KUALA LUMPUR (Reuters) - Malaysian authorities wrongly identified the slain half-brother of North Korea’s leader as a South Korean national and first alerted Seoul’s embassy in Kuala Lumpur soon after his death, sources familiar with the incident told Reuters.
The police error did have a silver lining: It enabled Seoul to quickly inform Kuala Lumpur the dead man was probably Kim Jong Nam, half-brother to North Korean leader Kim Jong Un.
Kim was murdered around mid-morning on Feb. 13, when Malaysian police say two women smeared super toxic VX nerve agent on his face at the budget terminal of Kuala Lumpur International Airport.
After examining the victim’s passport, Malaysian authorities confused the Democratic People’s Republic of Korea, the formal name of North Korea, with the Republic of Korea, the official name of its estranged southern neighbour, the sources said.
Malaysian authorities contacted the South Korean embassy, sending along copies of documents found on Kim’s body. After the mix-up was realised, North Korea’s diplomatic mission in Kuala Lumpur was informed on the day of the murder, the sources said.
Malaysian police did not respond to requests for comment.
The confusion over Kim’s nationality also explains why it was the South Korean media that initially broke the news. Within 24 hours of his death, South Korea’s National Intelligence Service had briefed lawmakers in Seoul that Kim Jong Nam was believed dead. It then was leaked to the South Korean media.
Hours after the news emerged in South Korea, Malaysian police confirmed that a North Korean man had died at the airport, without disclosing his identity.
South Korean and U.S. intelligence sources say North Korea masterminded the attack, which Pyongyang denies.
North Korea does not even acknowledge the dead man is Kim Jong Nam. Pyongyang continues to refer to him as Kim Chol, the name on the diplomatic passport Kim was carrying when he died.
South Korean intelligence officers say Kim Jong Un had issued standing orders for the elimination of his elder half-brother.
Kim Jong Nam’s murder was remarkably public, according to North Korea analysts. The assassins chose an airport covered by CCTV cameras and a designated weapon of mass destruction possessed by only a few states, North Korea among them.
“The effect had to be planned,” said Robert L. Gallucci, a former U.S. chief negotiator with North Korea over its nuclear programme. “They wanted to underline impunity, that they can act with impunity.”
The brazen nature of the assassination also made collecting evidence relatively easy.
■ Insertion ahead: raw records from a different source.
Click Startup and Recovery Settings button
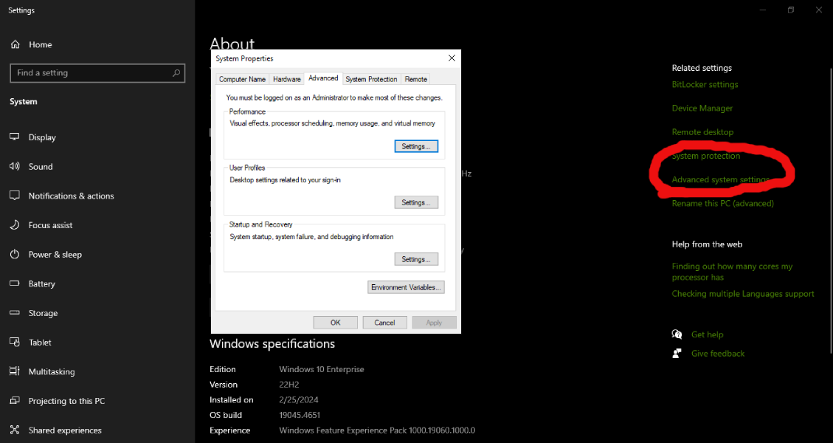 pos(416,259)
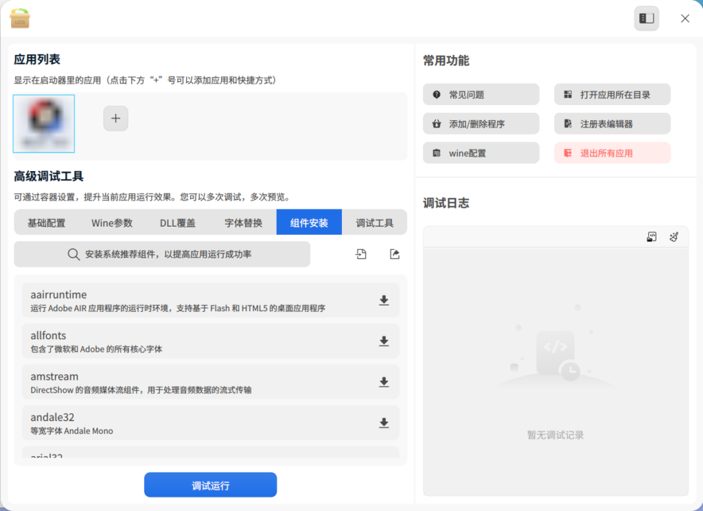Toggle the sidebar panel in title bar
The height and width of the screenshot is (511, 703).
[x=646, y=19]
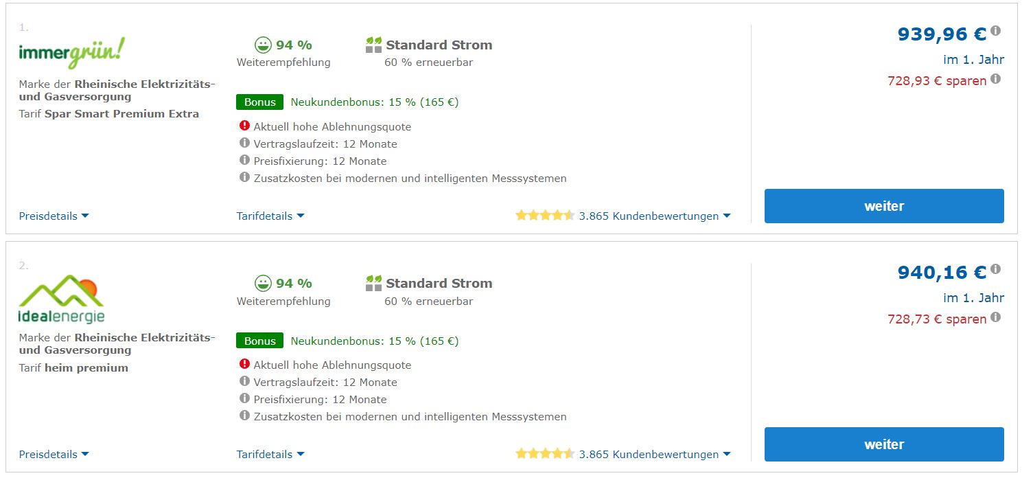Click Vertragslaufzeit info icon in first offer
Screen dimensions: 1022x478
pyautogui.click(x=244, y=143)
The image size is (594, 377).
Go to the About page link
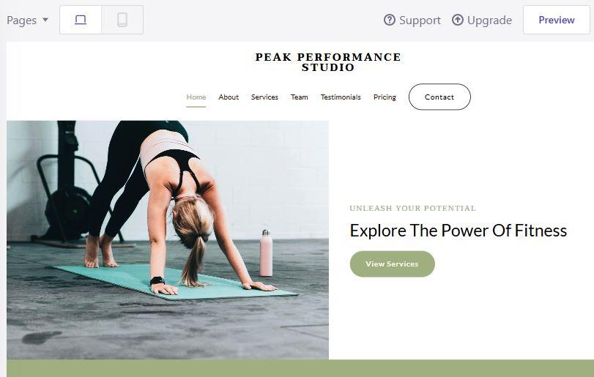(229, 97)
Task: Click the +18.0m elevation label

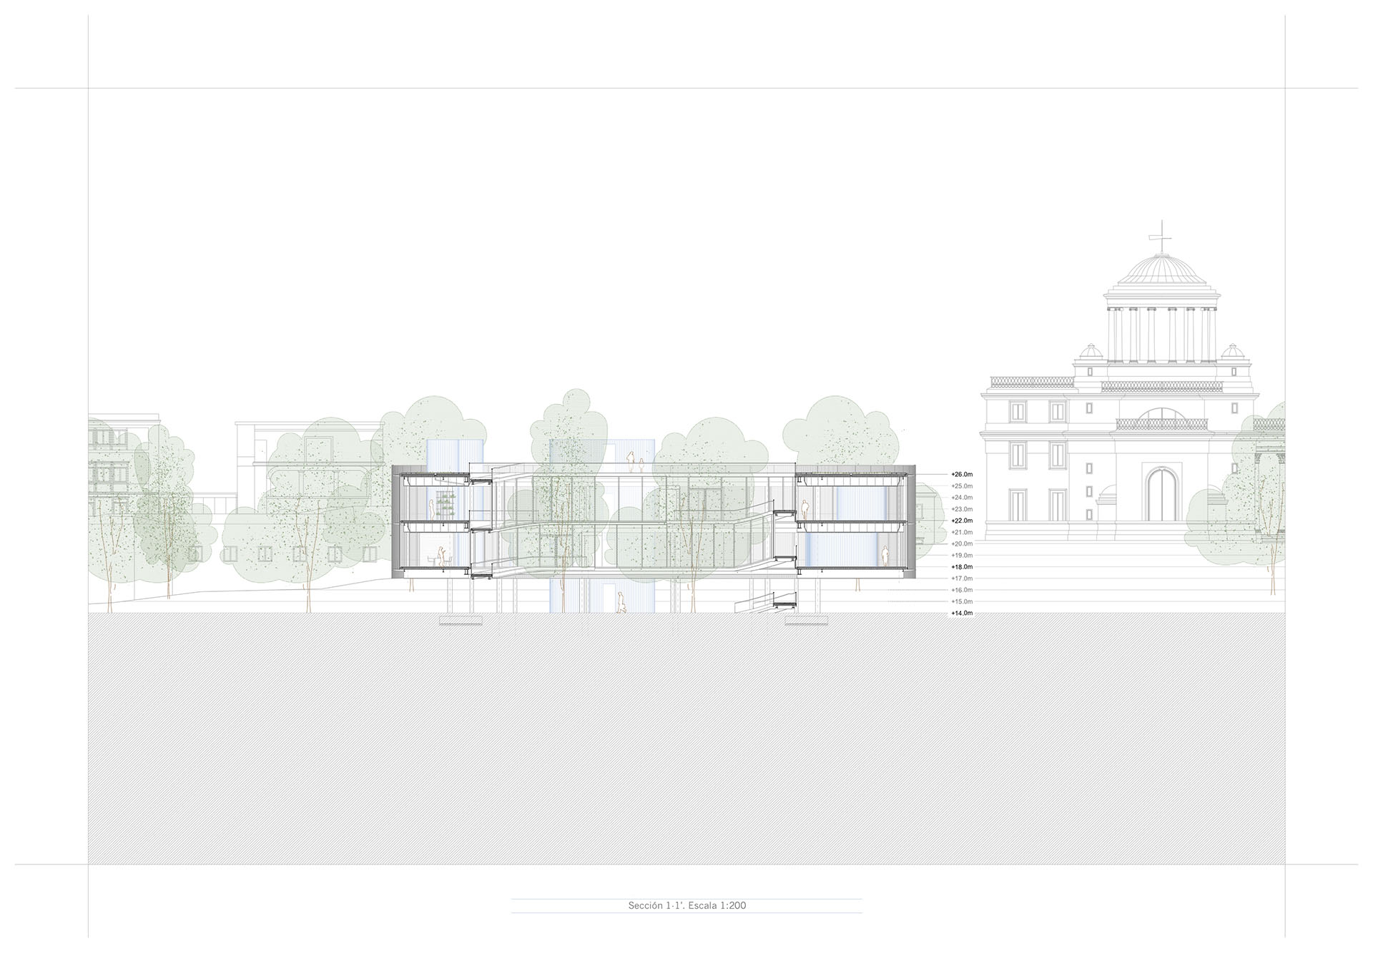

After the first chaotic day, the investigation was taken over by Malaysia’s Special Branch - which combines the roles of elite police unit and domestic intelligence agency.
The two women who smeared the VX nerve agent on Kim - described by police as Vietnamese “entertainment outlet employee” Doan Thi Huong and Indonesian “spa masseuse” Siti Aisyah - were arrested three days after the killing.
According to lawyers, families and consular officials, the two women believed they were involved in a prank.
Three days after the women’s detention, four North Koreans were named as ringleaders of the plot, all of whom left Malaysia soon after the murder.
Captured by CCTV footage at the airport, the men - later identified by South Korea as agents of Pyongyang’s ministry of state security - were nearby when Kim was poisoned.
While South Korea and Malaysia were caught unawares by Kim’s trip to Malaysia, the alleged state security agents at the airport suggests North Korea was well informed.
Three of the four arrived in Malaysia before Kim did. The other one landed a day later, on February 7, police have said.
Malaysian police believe the women were recruited by another North Korean national Ri Ji U, also known as James.
Two other North Koreans, Hyon Kwang Song, second secretary at the Kuala Lumpur embassy, and Kim Uk Il, a staff member of North Korea’s state airline Air Koryo, were also named as suspects.
Ri, Hyon and Kim are believed to be holed up in the North Korean embassy, where Malaysian police are prevented from entering without permission under the Vienna Convention that lays out the international rules of diplomacy.
Another “important” but unnamed North Korean national is also being sought, Malaysian police inspector-general Khalid Abu Bakar said last week.
North Korea and Malaysia’s historically close ties began to unravel in the wake of Kim’s death, hitting a nadir when Pyongyang banned nine Malaysian citizens from leaving the country in retaliation for the Kim investigation.
Malaysia’s Prime Minister Najib Razak initially announced a tit-for-tat ban, accusing North Korea of “effectively holding our citizens hostage”. A day later, he struck a more conciliatory tone, saying the dispute would be solved through quiet negotiations.
Those talks have yet to conclude. North Korea is demanding Kim’s body and the three remaining suspects inside its embassy be returned to Pyongyang in exchange for an end to the travel ban on Malaysians, a diplomatic source said.